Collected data
* * * *

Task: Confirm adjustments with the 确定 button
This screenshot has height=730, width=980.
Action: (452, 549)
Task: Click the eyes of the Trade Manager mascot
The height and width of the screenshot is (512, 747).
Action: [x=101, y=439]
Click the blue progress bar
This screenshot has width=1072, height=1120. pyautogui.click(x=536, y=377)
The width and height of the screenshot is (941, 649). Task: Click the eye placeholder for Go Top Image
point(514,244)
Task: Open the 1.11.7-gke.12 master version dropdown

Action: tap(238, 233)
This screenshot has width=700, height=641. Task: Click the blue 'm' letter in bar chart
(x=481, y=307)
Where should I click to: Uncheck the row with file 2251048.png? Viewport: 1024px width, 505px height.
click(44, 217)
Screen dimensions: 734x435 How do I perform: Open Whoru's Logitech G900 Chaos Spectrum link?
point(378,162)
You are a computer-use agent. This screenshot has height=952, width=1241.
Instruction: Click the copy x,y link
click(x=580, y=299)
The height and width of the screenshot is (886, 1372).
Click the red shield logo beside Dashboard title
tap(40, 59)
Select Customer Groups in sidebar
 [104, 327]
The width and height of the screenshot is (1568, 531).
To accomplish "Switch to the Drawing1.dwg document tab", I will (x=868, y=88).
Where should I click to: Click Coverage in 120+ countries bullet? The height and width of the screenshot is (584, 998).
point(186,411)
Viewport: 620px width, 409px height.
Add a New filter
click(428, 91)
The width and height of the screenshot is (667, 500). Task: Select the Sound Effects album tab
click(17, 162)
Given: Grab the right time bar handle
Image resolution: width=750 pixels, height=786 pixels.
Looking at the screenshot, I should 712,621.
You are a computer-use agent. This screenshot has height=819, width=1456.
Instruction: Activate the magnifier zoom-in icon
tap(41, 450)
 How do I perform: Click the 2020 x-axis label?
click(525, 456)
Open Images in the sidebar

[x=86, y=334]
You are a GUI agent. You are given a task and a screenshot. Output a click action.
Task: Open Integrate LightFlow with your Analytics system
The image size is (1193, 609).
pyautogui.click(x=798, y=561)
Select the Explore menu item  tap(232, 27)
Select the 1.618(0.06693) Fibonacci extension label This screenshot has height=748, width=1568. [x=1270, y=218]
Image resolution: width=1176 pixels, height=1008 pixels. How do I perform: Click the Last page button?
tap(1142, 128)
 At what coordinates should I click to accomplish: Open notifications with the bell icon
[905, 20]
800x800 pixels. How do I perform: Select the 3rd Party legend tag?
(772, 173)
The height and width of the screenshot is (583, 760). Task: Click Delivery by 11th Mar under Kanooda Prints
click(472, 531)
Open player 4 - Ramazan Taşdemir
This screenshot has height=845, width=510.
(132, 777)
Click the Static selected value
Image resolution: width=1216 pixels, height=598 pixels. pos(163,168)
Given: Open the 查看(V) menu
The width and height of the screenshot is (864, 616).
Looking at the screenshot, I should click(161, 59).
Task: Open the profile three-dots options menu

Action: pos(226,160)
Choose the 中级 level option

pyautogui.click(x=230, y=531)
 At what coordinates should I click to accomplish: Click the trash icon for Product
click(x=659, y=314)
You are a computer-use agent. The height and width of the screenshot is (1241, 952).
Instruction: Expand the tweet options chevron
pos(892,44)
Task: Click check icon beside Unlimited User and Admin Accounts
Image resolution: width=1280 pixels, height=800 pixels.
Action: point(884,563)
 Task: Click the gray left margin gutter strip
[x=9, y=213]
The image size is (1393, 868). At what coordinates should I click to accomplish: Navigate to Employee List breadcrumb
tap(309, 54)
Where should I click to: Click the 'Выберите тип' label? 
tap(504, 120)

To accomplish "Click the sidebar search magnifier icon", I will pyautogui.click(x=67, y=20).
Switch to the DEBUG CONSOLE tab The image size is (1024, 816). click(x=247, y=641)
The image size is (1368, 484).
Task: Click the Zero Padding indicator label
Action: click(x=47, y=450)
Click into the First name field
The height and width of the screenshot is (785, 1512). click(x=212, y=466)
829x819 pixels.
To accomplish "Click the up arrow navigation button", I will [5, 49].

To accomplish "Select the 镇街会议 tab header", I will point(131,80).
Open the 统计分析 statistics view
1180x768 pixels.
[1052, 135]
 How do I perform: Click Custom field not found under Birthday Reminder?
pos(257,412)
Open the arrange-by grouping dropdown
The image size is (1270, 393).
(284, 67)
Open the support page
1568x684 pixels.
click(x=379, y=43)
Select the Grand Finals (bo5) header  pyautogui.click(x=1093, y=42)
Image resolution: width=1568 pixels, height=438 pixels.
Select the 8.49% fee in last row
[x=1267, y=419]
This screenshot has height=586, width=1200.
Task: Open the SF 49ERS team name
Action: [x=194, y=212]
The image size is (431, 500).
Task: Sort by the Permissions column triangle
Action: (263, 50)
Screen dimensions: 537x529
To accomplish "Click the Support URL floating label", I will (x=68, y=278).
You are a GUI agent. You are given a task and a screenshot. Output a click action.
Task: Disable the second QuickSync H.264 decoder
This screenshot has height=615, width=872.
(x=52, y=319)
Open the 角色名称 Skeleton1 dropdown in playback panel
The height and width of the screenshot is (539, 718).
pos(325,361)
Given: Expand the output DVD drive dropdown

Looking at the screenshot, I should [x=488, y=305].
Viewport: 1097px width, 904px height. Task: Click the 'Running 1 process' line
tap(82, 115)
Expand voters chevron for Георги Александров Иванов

* * * *

(WORK INSTRUCTION):
Print every line of the records above without a single difference.

(ANSWER TO THE EXERCISE):
Task: Confirm adjustments with the 确定 button
This screenshot has height=730, width=980.
Action: (452, 549)
Task: Click the eyes of the Trade Manager mascot
The height and width of the screenshot is (512, 747).
Action: [x=101, y=439]
Click the blue progress bar
This screenshot has width=1072, height=1120. pyautogui.click(x=536, y=377)
The width and height of the screenshot is (941, 649). Task: Click the eye placeholder for Go Top Image
point(514,244)
Task: Open the 1.11.7-gke.12 master version dropdown

Action: tap(238, 233)
This screenshot has width=700, height=641. Task: Click the blue 'm' letter in bar chart
(x=481, y=307)
Where should I click to: Uncheck the row with file 2251048.png? Viewport: 1024px width, 505px height.
click(44, 217)
Screen dimensions: 734x435 How do I perform: Open Whoru's Logitech G900 Chaos Spectrum link?
point(378,162)
You are a computer-use agent. This screenshot has height=952, width=1241.
Instruction: Click the copy x,y link
click(x=580, y=299)
The height and width of the screenshot is (886, 1372).
Click the red shield logo beside Dashboard title
tap(40, 59)
Select Customer Groups in sidebar
 [104, 327]
The width and height of the screenshot is (1568, 531).
To accomplish "Switch to the Drawing1.dwg document tab", I will (x=868, y=88).
Where should I click to: Click Coverage in 120+ countries bullet? The height and width of the screenshot is (584, 998).
point(186,411)
Viewport: 620px width, 409px height.
Add a New filter
click(428, 91)
The width and height of the screenshot is (667, 500). Task: Select the Sound Effects album tab
click(17, 162)
Given: Grab the right time bar handle
Image resolution: width=750 pixels, height=786 pixels.
Looking at the screenshot, I should 712,621.
You are a computer-use agent. This screenshot has height=819, width=1456.
Instruction: Activate the magnifier zoom-in icon
tap(41, 450)
 How do I perform: Click the 2020 x-axis label?
click(525, 456)
Open Images in the sidebar

[x=86, y=334]
You are a GUI agent. You are given a task and a screenshot. Output a click action.
Task: Open Integrate LightFlow with your Analytics system
The image size is (1193, 609).
pyautogui.click(x=798, y=561)
Select the Explore menu item  tap(232, 27)
Select the 1.618(0.06693) Fibonacci extension label This screenshot has height=748, width=1568. [x=1270, y=218]
Image resolution: width=1176 pixels, height=1008 pixels. How do I perform: Click the Last page button?
tap(1142, 128)
 At what coordinates should I click to accomplish: Open notifications with the bell icon
[905, 20]
800x800 pixels. How do I perform: Select the 3rd Party legend tag?
(772, 173)
The height and width of the screenshot is (583, 760). Task: Click Delivery by 11th Mar under Kanooda Prints
click(472, 531)
Open player 4 - Ramazan Taşdemir
This screenshot has height=845, width=510.
(132, 777)
Click the Static selected value
Image resolution: width=1216 pixels, height=598 pixels. pos(163,168)
Given: Open the 查看(V) menu
The width and height of the screenshot is (864, 616).
Looking at the screenshot, I should click(161, 59).
Task: Open the profile three-dots options menu

Action: pos(226,160)
Choose the 中级 level option

pyautogui.click(x=230, y=531)
 At what coordinates should I click to accomplish: Click the trash icon for Product
click(x=659, y=314)
You are a computer-use agent. The height and width of the screenshot is (1241, 952).
Instruction: Expand the tweet options chevron
pos(892,44)
Task: Click check icon beside Unlimited User and Admin Accounts
Image resolution: width=1280 pixels, height=800 pixels.
Action: point(884,563)
 Task: Click the gray left margin gutter strip
[x=9, y=213]
The image size is (1393, 868). At what coordinates should I click to accomplish: Navigate to Employee List breadcrumb
tap(309, 54)
Where should I click to: Click the 'Выберите тип' label? 
tap(504, 120)

To accomplish "Click the sidebar search magnifier icon", I will pyautogui.click(x=67, y=20).
Switch to the DEBUG CONSOLE tab The image size is (1024, 816). click(x=247, y=641)
The image size is (1368, 484).
Task: Click the Zero Padding indicator label
Action: click(x=47, y=450)
Click into the First name field
The height and width of the screenshot is (785, 1512). click(x=212, y=466)
829x819 pixels.
To accomplish "Click the up arrow navigation button", I will [5, 49].

To accomplish "Select the 镇街会议 tab header", I will point(131,80).
Open the 统计分析 statistics view
1180x768 pixels.
[1052, 135]
 How do I perform: Click Custom field not found under Birthday Reminder?
pos(257,412)
Open the arrange-by grouping dropdown
The image size is (1270, 393).
(284, 67)
Open the support page
1568x684 pixels.
click(x=379, y=43)
Select the Grand Finals (bo5) header  pyautogui.click(x=1093, y=42)
Image resolution: width=1568 pixels, height=438 pixels.
Select the 8.49% fee in last row
[x=1267, y=419]
This screenshot has height=586, width=1200.
Task: Open the SF 49ERS team name
Action: [x=194, y=212]
The image size is (431, 500).
Task: Sort by the Permissions column triangle
Action: (263, 50)
Screen dimensions: 537x529
To accomplish "Click the Support URL floating label", I will (x=68, y=278).
You are a GUI agent. You are given a task and a screenshot. Output a click action.
Task: Disable the second QuickSync H.264 decoder
This screenshot has height=615, width=872.
(x=52, y=319)
Open the 角色名称 Skeleton1 dropdown in playback panel
The height and width of the screenshot is (539, 718).
pos(325,361)
Given: Expand the output DVD drive dropdown

Looking at the screenshot, I should [x=488, y=305].
Viewport: 1097px width, 904px height. Task: Click the 'Running 1 process' line
tap(82, 115)
Expand voters chevron for Георги Александров Иванов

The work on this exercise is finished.